§ Task goal
For the entries below, state how many lines contain the string "will". Add nothing else.

Records from a data collection:
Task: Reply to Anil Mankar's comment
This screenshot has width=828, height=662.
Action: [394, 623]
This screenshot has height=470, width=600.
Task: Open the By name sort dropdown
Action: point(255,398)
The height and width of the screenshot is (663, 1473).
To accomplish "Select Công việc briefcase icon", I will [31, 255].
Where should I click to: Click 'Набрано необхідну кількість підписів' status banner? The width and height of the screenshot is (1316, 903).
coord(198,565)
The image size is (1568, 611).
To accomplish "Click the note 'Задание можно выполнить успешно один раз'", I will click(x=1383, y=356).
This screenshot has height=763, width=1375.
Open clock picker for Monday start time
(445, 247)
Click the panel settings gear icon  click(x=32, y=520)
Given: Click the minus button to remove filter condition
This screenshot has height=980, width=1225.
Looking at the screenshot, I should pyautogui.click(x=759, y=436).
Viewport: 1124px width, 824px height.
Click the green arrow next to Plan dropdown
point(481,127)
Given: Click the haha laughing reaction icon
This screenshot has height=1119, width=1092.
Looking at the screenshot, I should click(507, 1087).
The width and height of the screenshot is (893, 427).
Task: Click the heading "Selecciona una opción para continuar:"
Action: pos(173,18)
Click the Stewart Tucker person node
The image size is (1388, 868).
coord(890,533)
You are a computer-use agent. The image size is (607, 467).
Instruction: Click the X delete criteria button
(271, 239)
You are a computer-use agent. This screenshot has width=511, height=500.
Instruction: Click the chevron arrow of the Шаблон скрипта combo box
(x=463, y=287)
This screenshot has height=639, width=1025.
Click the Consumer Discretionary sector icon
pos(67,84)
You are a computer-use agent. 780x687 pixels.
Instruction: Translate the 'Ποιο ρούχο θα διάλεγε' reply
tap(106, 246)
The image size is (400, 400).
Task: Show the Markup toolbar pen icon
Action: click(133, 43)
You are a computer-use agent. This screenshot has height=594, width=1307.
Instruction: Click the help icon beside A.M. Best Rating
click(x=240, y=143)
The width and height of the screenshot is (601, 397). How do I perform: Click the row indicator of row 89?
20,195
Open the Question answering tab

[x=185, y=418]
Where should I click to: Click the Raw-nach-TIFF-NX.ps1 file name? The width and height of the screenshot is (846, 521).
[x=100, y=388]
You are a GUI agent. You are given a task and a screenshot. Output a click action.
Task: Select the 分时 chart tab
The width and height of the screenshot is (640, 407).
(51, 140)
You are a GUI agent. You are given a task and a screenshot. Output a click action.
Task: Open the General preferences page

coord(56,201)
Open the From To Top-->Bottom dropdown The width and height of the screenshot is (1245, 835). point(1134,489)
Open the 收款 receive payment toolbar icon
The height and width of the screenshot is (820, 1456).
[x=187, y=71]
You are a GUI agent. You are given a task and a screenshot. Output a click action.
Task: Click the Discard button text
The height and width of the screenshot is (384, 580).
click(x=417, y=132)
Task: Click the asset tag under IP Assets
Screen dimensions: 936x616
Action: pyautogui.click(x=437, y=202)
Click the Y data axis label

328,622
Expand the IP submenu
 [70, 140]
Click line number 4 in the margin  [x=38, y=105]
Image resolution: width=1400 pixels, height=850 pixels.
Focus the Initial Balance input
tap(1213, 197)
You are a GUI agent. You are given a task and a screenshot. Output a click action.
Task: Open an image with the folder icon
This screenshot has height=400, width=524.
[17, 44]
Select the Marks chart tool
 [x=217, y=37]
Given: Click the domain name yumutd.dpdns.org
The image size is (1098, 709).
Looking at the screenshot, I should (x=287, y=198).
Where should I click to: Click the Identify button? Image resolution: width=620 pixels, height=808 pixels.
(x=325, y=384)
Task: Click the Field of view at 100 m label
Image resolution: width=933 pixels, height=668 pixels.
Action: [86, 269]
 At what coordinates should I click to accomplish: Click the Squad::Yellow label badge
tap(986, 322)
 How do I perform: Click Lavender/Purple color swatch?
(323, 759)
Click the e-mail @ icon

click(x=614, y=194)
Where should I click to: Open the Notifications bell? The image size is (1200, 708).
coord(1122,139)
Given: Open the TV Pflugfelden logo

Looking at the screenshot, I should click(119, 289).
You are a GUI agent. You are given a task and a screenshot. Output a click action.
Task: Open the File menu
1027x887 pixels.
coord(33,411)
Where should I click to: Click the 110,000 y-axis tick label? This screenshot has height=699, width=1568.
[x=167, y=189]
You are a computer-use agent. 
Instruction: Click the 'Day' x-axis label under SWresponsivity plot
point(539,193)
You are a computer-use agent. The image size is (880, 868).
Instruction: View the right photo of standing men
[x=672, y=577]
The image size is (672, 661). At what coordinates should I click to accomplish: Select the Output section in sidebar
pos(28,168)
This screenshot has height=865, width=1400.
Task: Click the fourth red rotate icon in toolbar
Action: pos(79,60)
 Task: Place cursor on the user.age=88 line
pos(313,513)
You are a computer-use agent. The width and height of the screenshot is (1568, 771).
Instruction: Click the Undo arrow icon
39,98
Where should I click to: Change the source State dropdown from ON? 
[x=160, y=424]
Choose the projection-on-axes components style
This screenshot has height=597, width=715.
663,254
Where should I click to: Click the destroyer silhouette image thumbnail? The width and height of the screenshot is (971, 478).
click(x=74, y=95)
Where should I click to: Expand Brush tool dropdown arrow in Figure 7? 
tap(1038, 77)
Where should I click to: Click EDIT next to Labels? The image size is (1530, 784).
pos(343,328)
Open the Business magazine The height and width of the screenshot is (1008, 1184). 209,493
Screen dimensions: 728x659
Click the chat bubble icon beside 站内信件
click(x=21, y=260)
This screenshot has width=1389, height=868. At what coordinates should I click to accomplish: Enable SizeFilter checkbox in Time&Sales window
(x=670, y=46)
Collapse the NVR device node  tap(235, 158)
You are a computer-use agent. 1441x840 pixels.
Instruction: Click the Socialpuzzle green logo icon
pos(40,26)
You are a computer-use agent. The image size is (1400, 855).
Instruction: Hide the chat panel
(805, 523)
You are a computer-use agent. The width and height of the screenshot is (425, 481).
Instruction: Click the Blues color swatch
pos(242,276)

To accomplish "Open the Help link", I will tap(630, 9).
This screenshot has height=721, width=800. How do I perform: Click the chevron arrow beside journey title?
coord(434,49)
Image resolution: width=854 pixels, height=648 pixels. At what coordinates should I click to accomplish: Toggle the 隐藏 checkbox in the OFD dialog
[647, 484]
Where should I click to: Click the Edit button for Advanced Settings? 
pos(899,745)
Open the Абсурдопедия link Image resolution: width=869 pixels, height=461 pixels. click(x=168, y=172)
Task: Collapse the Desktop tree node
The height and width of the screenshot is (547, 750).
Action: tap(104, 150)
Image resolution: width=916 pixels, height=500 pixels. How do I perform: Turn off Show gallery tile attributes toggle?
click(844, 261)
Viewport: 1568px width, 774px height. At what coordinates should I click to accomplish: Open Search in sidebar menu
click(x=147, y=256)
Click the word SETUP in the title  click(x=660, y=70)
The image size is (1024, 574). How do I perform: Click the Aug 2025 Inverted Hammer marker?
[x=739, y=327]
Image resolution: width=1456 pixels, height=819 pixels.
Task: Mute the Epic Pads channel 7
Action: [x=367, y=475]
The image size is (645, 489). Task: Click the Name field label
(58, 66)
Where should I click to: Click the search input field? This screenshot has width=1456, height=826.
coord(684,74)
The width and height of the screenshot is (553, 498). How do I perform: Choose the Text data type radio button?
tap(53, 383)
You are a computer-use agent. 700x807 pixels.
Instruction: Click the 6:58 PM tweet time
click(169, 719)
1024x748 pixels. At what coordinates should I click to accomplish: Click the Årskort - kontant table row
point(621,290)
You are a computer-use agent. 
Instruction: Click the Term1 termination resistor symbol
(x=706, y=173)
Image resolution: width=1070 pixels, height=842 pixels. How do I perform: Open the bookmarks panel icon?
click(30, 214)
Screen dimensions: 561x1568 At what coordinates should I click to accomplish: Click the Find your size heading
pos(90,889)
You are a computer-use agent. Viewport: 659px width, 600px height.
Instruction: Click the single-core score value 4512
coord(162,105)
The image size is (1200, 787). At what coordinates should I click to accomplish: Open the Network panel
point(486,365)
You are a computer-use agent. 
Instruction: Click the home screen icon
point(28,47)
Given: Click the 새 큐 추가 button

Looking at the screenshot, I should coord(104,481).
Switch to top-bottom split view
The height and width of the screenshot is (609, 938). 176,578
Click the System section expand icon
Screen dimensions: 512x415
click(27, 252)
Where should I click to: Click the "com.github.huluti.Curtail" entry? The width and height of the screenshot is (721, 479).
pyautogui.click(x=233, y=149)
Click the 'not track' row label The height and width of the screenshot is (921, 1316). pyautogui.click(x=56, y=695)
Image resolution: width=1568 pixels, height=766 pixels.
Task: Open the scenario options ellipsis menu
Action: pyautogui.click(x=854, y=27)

§ Exercise solution
3